── Data extract

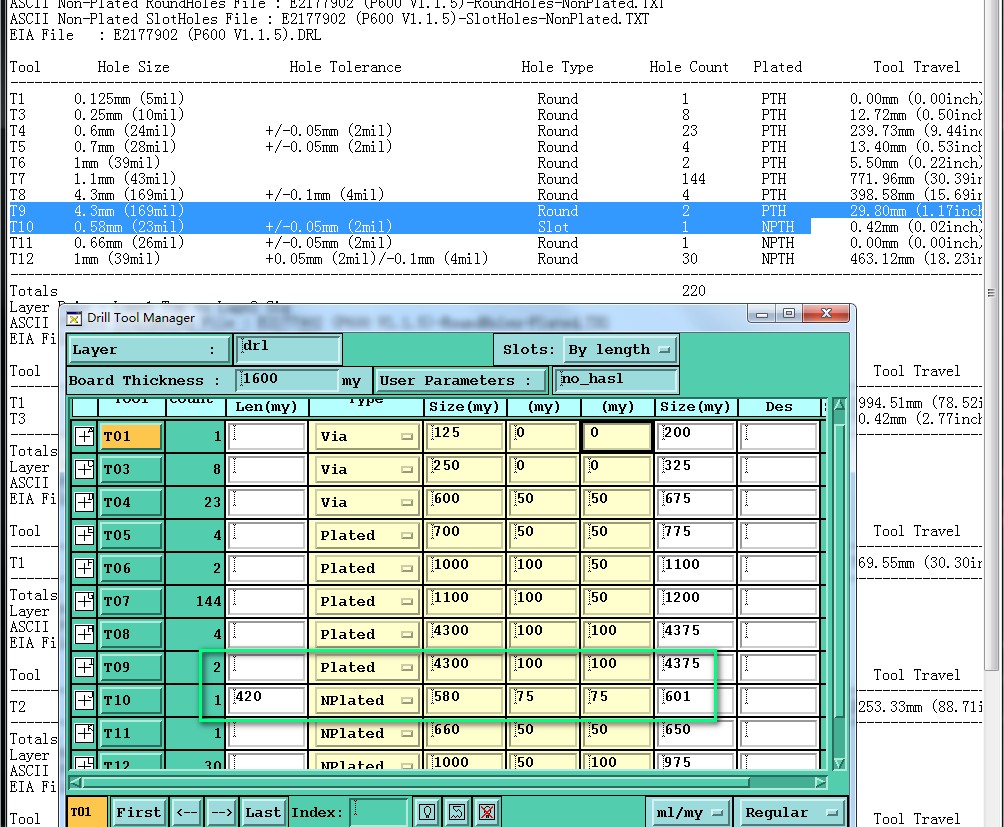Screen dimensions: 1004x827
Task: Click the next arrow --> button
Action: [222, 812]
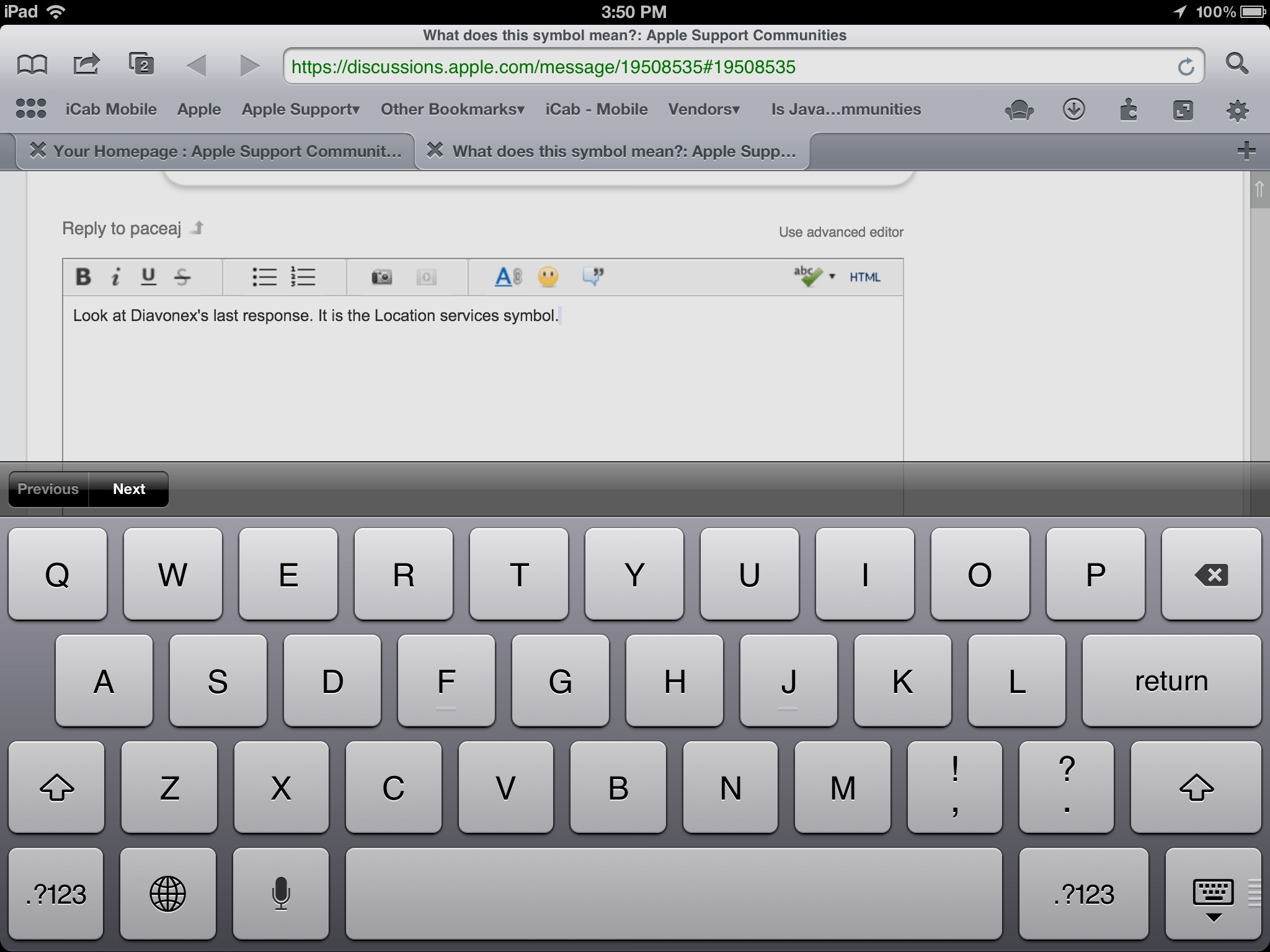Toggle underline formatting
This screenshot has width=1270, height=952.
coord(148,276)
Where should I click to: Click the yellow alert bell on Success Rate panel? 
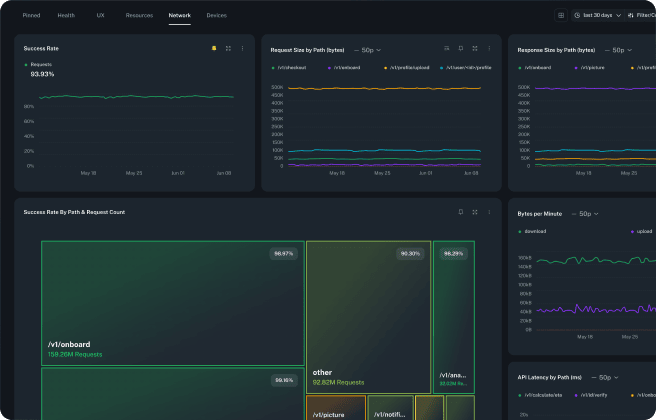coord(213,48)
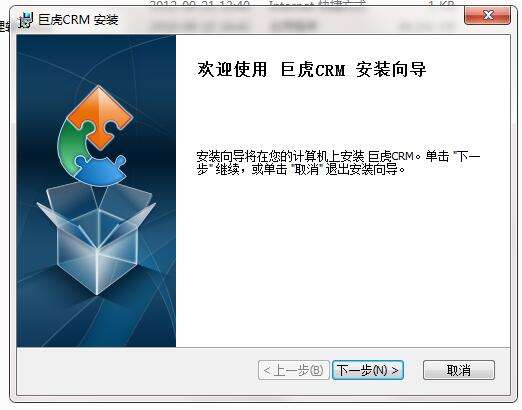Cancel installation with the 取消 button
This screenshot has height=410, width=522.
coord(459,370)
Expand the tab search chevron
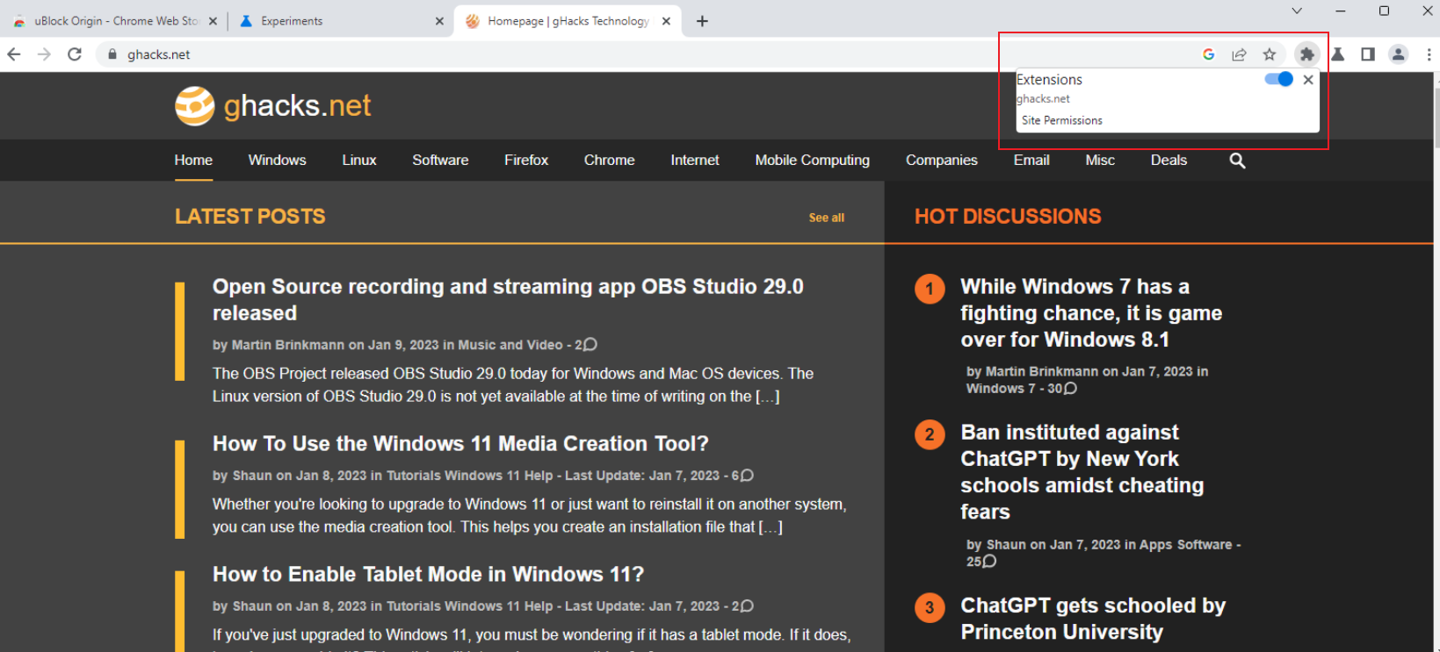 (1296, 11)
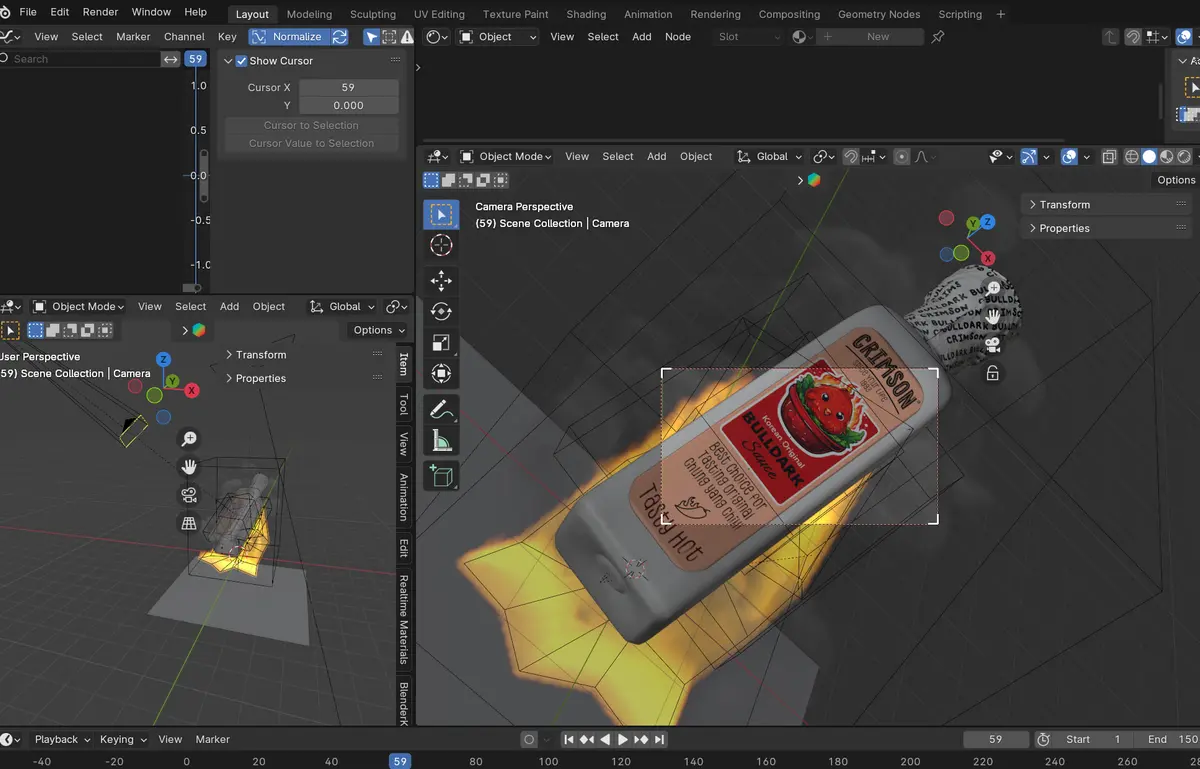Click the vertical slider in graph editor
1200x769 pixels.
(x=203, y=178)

────

_Instructions to follow:_
Convert everything from the line containing "Where should I" down to the last line into a Markdown table with the columns Row and Line, skipping blank lines. Leave the pictures out of the answer.

_Task output:_
| Row | Line |
|---|---|
| 1 | Where should I click to: Click the yellow alert bell on Success Rate panel?  |
| 2 | coord(213,48) |
| 3 | Cancel installation with the 取消 button |
| 4 | This screenshot has height=410, width=522. |
| 5 | coord(459,370) |
| 6 | Expand the tab search chevron |
| 7 |  (1296, 11) |
| 8 | Click the vertical slider in graph editor |
| 9 | 1200x769 pixels. |
| 10 | (x=203, y=178) |